[Records for processing]
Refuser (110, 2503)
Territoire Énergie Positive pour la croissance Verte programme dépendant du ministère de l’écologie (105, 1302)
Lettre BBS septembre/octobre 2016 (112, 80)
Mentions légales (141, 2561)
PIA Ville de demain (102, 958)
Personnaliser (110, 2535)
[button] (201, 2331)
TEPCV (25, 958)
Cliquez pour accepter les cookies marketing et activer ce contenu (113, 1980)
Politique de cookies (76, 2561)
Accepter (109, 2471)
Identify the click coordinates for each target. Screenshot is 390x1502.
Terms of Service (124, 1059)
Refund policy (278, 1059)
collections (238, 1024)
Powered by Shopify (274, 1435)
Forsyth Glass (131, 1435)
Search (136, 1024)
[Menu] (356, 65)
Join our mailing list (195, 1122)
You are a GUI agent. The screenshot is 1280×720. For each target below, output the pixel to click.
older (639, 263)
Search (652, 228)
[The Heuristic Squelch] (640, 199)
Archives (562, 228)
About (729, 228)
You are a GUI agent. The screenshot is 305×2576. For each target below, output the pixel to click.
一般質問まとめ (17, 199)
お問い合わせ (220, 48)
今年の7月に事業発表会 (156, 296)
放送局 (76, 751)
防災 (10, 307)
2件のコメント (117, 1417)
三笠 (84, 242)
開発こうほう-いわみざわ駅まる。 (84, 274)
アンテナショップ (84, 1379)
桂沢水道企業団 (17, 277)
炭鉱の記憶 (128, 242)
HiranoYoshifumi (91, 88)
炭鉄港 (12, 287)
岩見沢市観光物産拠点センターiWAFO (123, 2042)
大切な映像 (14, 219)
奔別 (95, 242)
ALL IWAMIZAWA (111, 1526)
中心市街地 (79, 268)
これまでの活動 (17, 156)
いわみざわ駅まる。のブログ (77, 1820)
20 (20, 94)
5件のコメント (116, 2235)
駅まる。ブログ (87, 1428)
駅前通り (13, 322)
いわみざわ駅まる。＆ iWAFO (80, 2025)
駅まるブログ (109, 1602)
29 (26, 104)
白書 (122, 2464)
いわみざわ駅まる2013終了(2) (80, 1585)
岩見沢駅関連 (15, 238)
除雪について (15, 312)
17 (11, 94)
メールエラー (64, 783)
[/Records for processing]
Task details |
The answer must be the lines from the one containing "5件のコメント (116, 2235)" through the last line of the records, copied exactly, with nothing else.

Exercise solution |
5件のコメント (116, 2235)
駅まる。ブログ (87, 1428)
駅前通り (13, 322)
いわみざわ駅まる。＆ iWAFO (80, 2025)
駅まるブログ (109, 1602)
29 (26, 104)
白書 (122, 2464)
いわみざわ駅まる2013終了(2) (80, 1585)
岩見沢駅関連 (15, 238)
除雪について (15, 312)
17 (11, 94)
メールエラー (64, 783)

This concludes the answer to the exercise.